FIG. 1 is a diagram for explaining an operation in a virtual router control system of the present invention, (a) is a block diagram of a switching system, and (b) is a routing table T in FIG. 1 (a).
It is a figure which shows the content example of N, TX.

2A and 2B are diagrams for explaining the operation in the virtual router control method of the present invention, in which FIG. 2A is a block diagram of a switching system, and FIG. 2B is a routing table T in FIG.
It is a figure which shows the content example of N, TX.

3A and 3B are diagrams for explaining the operation of the virtual router control method of the present invention, in which FIG. 3A is a block diagram of a switching system, and FIG. 3B is a routing table T in FIG.
It is a figure which shows the content example of N, TX.

4A and 4B are diagrams for explaining the operation in the virtual router control method of the present invention, in which FIG. 4A is a block diagram of a switching system, and FIG. 4B is a routing table T in FIG. 4A.
It is a figure which shows the content example of N, TX.
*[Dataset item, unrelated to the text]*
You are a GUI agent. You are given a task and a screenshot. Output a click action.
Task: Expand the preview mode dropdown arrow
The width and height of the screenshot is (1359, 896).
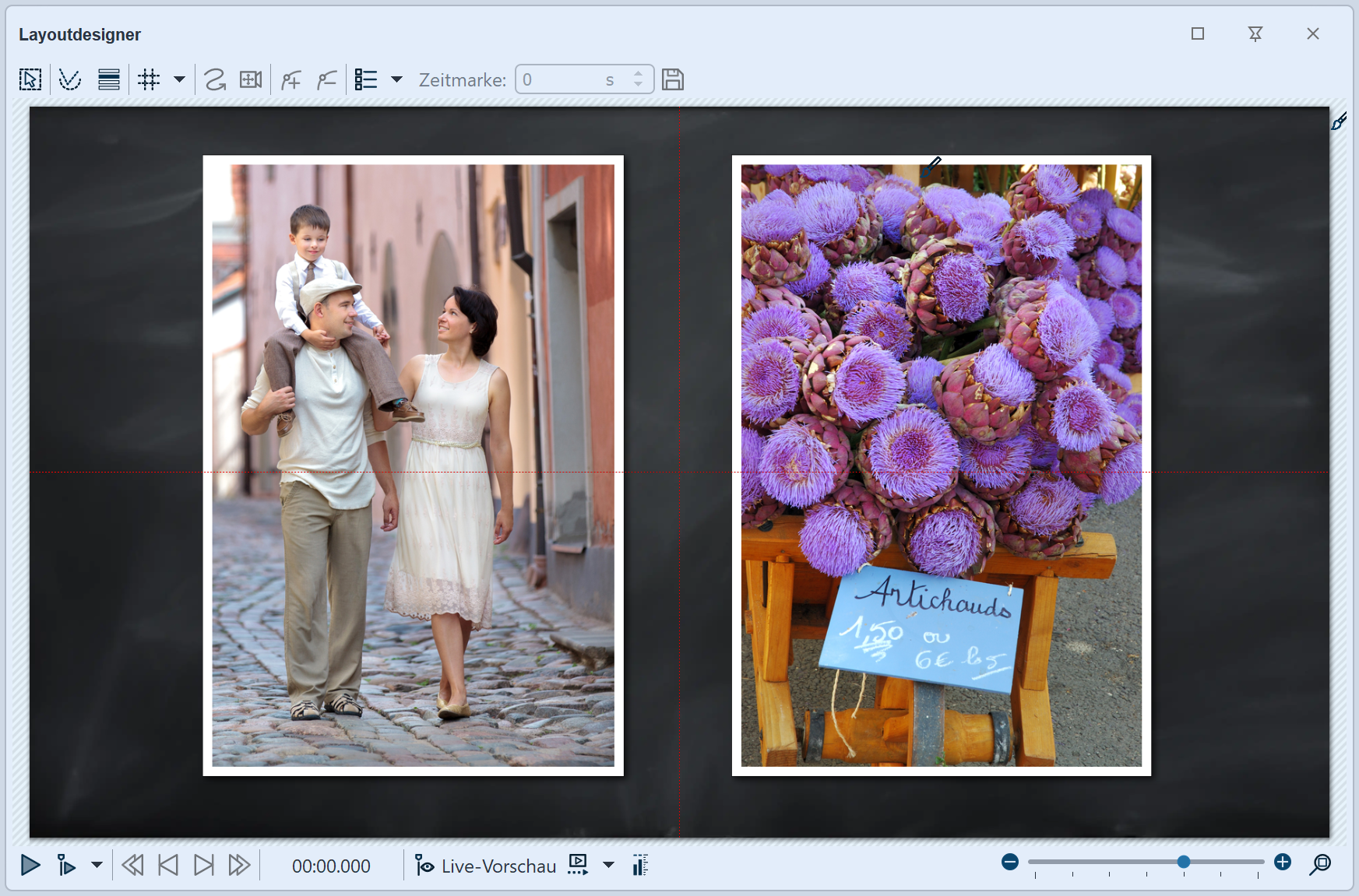click(608, 865)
5A and 5B are diagrams for explaining the operation in the virtual router control method of the present invention, in which FIG. 5A is a block diagram of a switching system, and FIG. 5B is a routing table T in FIG. 5A.
It is a figure which shows the content example of N, TX.

[Explanation of symbols]

1 Switch (SWE) 2 Network Management System (NMS) 3, 4 Lines 11, 24 Maintenance and Operation Department (OMX, OMN) 12 Virtual Router (XR) 21 Workstation (WS) 22 Ethernet (E) 23 Router (NR) 25 IP protocol control unit (IPM) IPN WSIP address IPR NMS router IP address IPR1, IPR2, IPX1, IPX2 router line IP address IPX OMX IP address TN, TX Routing table a, c, e, g Health check signal b, d, f, h Response signal i Data from NMS to SWE j Data from SWE to NMS

Claims (2)

[Claims] 1. A switching system comprising a router included in a network management system and a switch connected to a plurality of lines by a TCP / IP protocol, wherein the switch is provided with an IP address corresponding to the switch and a line corresponding to the switch. An IP address for the router is assigned to each of the
A virtual router control method, wherein a signal destined for an address can be received from any of the lines corresponding to the router IP address. 2. The exchange comprises a virtual router for detecting a faulty line between the router and the router IP address by a router protocol, and the faulty line is transmitted when the switch sends a signal to the network management system. The virtual router control method according to claim 1, wherein the lines other than the above lines are used.